In this section you will learn about regular expressions and SQL.

14.3.1 Getting Started with SQL Regular Expressions

Working with SQL-style regular expressions is easy. However, it is important to understand the basic differences and specifics.

Let's create a table and insert some records into it:

 CREATE TABLE product (         id int4,                -- product id         name text,              -- name of product         prodtype text,          -- type of product         price numeric(9,2),     -- price of product         instock int4            -- number of products available ); COPY product FROM stdin USING DELIMITERS ';'; 34543532;The Pinky and the Brain in Vienna;Video;23.99;982 34543533;The Pinky and the Brain meet Elvis;Video;23.99;546 44545432;PostgreSQL Developer's Handbook;Book;44.99;40 44545433;PHP and PostgreSQL;Book;44.99;654 65665490;Falco Cybershow: Soundtrack;CD;23.49;60 65665491;Manifold Live;CD;23.69;129 \. 
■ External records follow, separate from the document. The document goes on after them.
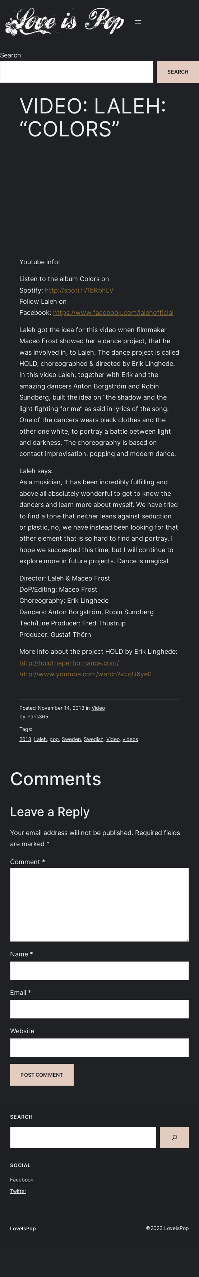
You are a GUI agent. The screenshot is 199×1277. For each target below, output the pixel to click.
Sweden (71, 739)
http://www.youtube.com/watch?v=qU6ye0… (88, 674)
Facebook (21, 1179)
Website (22, 1031)
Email (20, 992)
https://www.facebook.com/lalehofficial (113, 312)
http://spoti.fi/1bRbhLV (79, 290)
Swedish (93, 739)
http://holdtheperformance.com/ (69, 663)
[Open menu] (138, 22)
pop (54, 739)
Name (21, 954)
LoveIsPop (23, 1228)
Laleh (40, 739)
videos (130, 739)
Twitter (18, 1191)
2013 (25, 739)
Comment (27, 862)
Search (10, 55)
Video (98, 708)
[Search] (174, 1137)
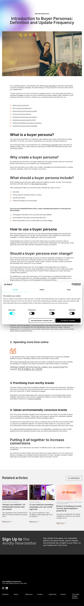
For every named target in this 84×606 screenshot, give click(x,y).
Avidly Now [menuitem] (52, 584)
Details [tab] (42, 289)
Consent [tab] (15, 289)
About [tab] (69, 289)
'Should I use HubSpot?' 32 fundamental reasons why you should (13, 507)
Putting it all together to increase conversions (27, 123)
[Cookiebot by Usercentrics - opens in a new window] (73, 284)
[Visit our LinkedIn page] (7, 578)
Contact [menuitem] (39, 584)
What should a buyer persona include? (25, 111)
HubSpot (4, 502)
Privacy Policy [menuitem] (7, 599)
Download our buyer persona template (25, 126)
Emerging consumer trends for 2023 (24, 120)
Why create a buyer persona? (22, 108)
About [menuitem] (16, 584)
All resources (74, 478)
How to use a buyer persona (22, 114)
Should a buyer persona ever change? (25, 117)
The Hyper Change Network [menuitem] (75, 586)
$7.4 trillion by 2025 (30, 369)
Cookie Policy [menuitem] (21, 599)
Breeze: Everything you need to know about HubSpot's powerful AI (68, 508)
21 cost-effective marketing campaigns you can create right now (41, 507)
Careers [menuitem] (63, 584)
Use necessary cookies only (42, 320)
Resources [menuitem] (29, 584)
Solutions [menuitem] (5, 584)
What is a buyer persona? (21, 105)
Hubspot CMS (64, 503)
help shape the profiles (39, 184)
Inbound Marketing (42, 13)
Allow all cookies (68, 320)
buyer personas (50, 86)
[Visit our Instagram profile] (3, 578)
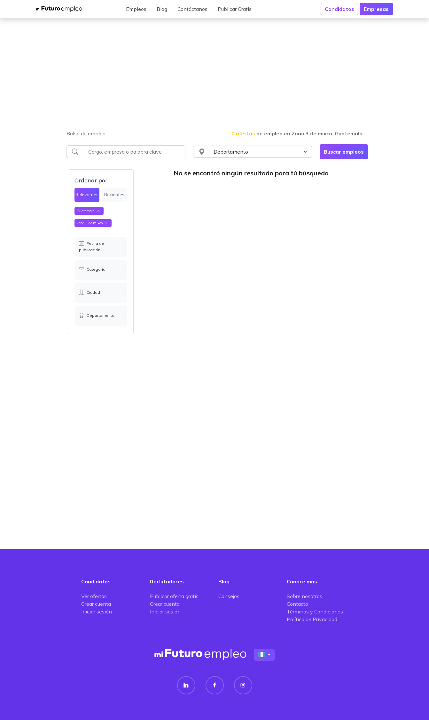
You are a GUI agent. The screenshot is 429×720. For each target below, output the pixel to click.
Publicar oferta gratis (174, 596)
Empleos (136, 9)
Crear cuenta (96, 604)
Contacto (297, 604)
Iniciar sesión (96, 611)
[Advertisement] (214, 78)
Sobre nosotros (304, 596)
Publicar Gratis (235, 9)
A table for storing products has been created and some records have been added to it using the COPY command. To see what is in the table, you can execute a simple SELECT statement:

 phpbook=# SELECT * FROM product;     id    |                name                | prodtype | price | instock ----------+------------------------------------+----------+-------+---------  34543532 | The Pinky and the Brain in Vienna  | Video    | 23.99 |     982  34543533 | The Pinky and the Brain meet Elvis | Video    | 23.99 |     546  44545432 | PostgreSQL Developer's Handbook    | Book     | 44.99 |      40  44545433 | PHP and PostgreSQL                 | Book     | 44.99 |     654  65665490 | Falco Cybershow: Soundtrack        | CD       | 23.49 |      60  65665491 | Manifold Live                      | CD       | 23.69 |     129 (6 rows) 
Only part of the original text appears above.